**Data to examine:**
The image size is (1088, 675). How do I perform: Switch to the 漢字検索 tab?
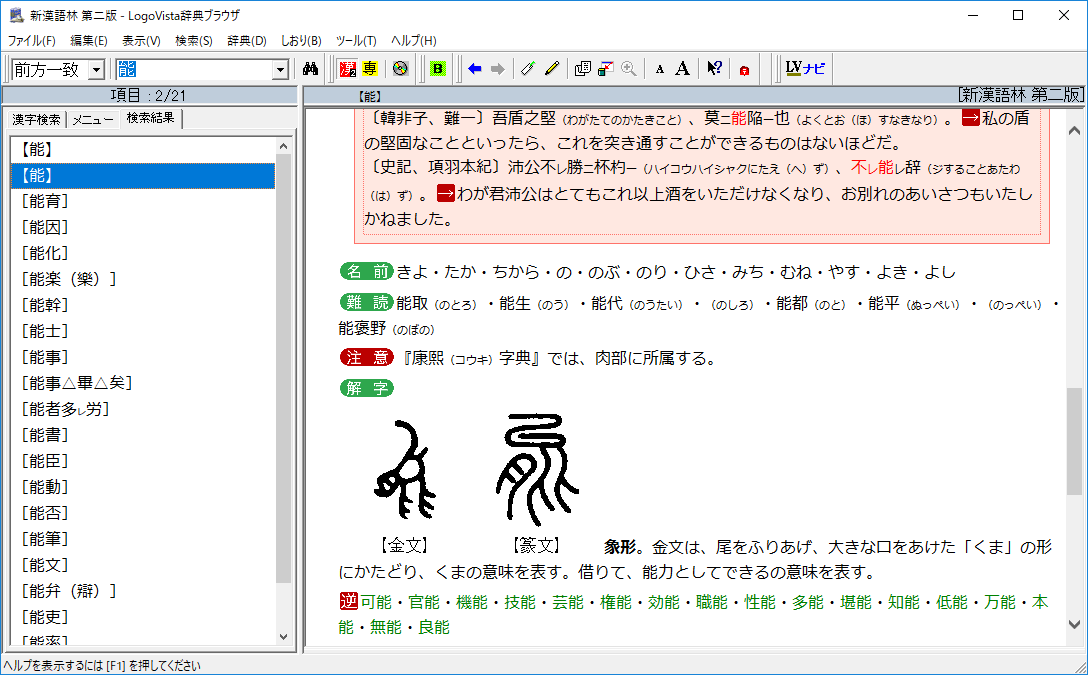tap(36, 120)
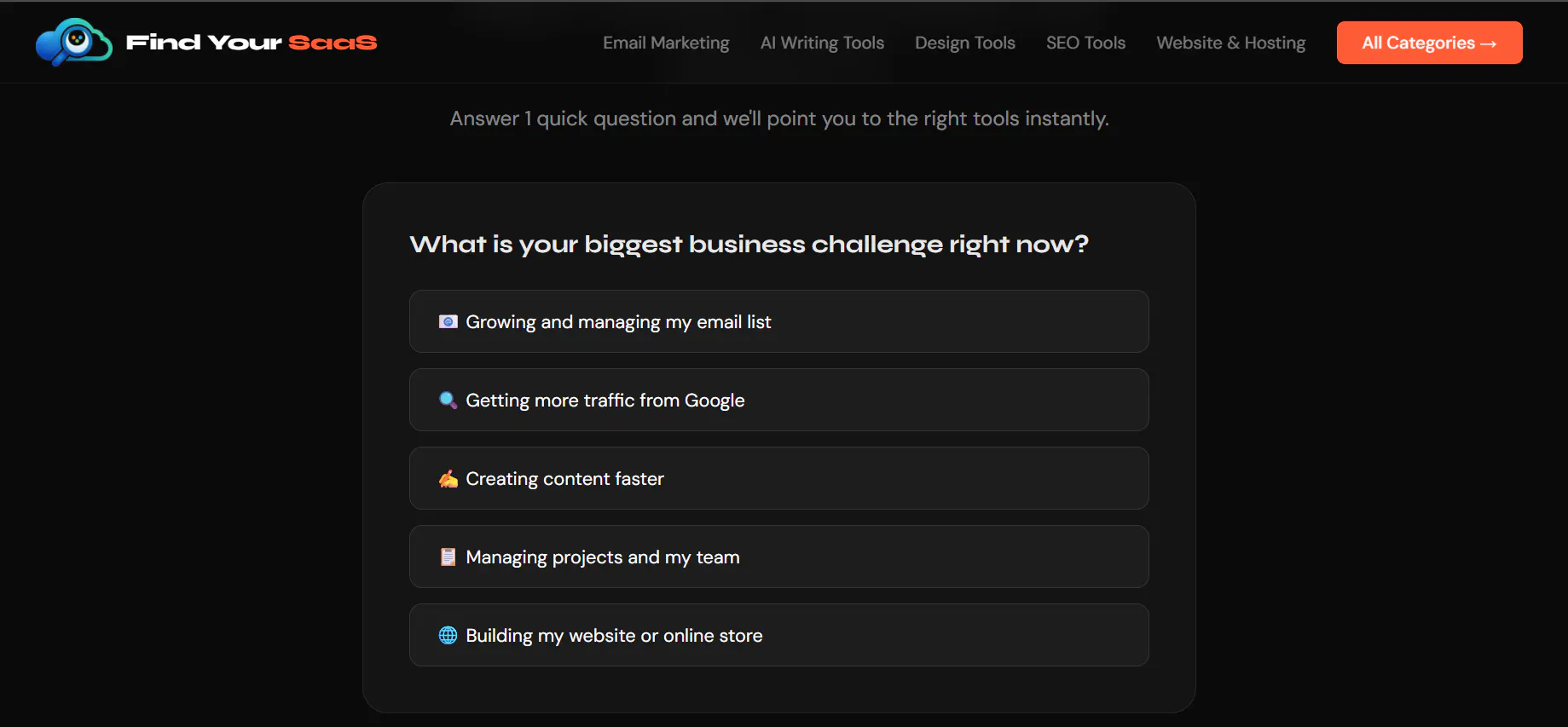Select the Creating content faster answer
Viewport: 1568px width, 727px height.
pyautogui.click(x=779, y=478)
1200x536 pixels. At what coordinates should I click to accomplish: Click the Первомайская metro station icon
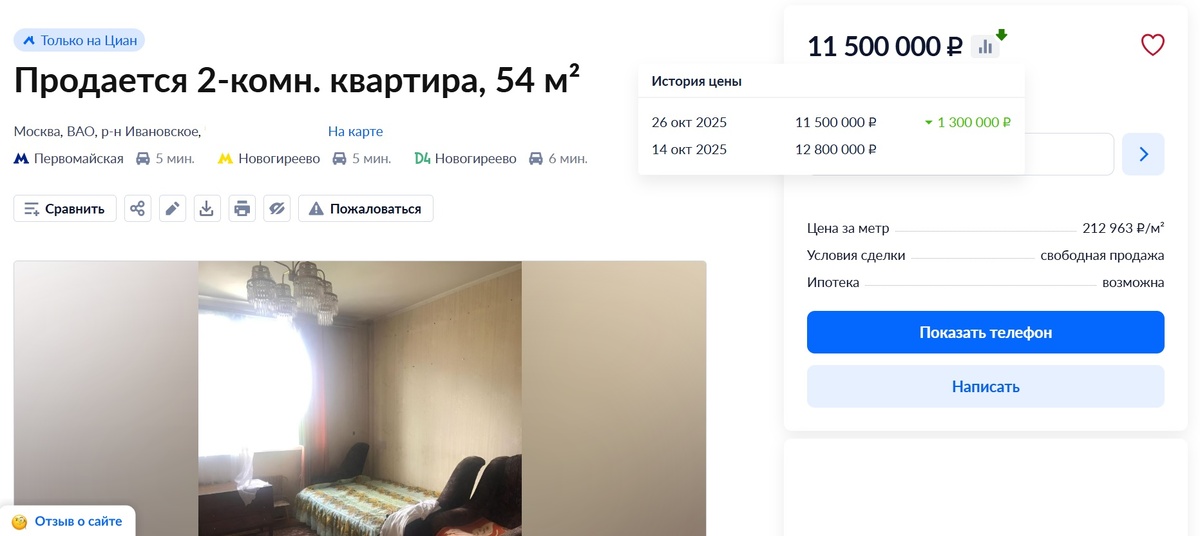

**Work instructions:** Copy all of the records verbatim, omitting the pictures.

**Written answer:**
The image size is (1088, 675). How do I perform: Switch to the 漢字検索 tab?
tap(36, 120)
Select the Creating content faster answer
Viewport: 1568px width, 727px height.
pyautogui.click(x=779, y=478)
1200x536 pixels. At what coordinates should I click to accomplish: Click the Первомайская metro station icon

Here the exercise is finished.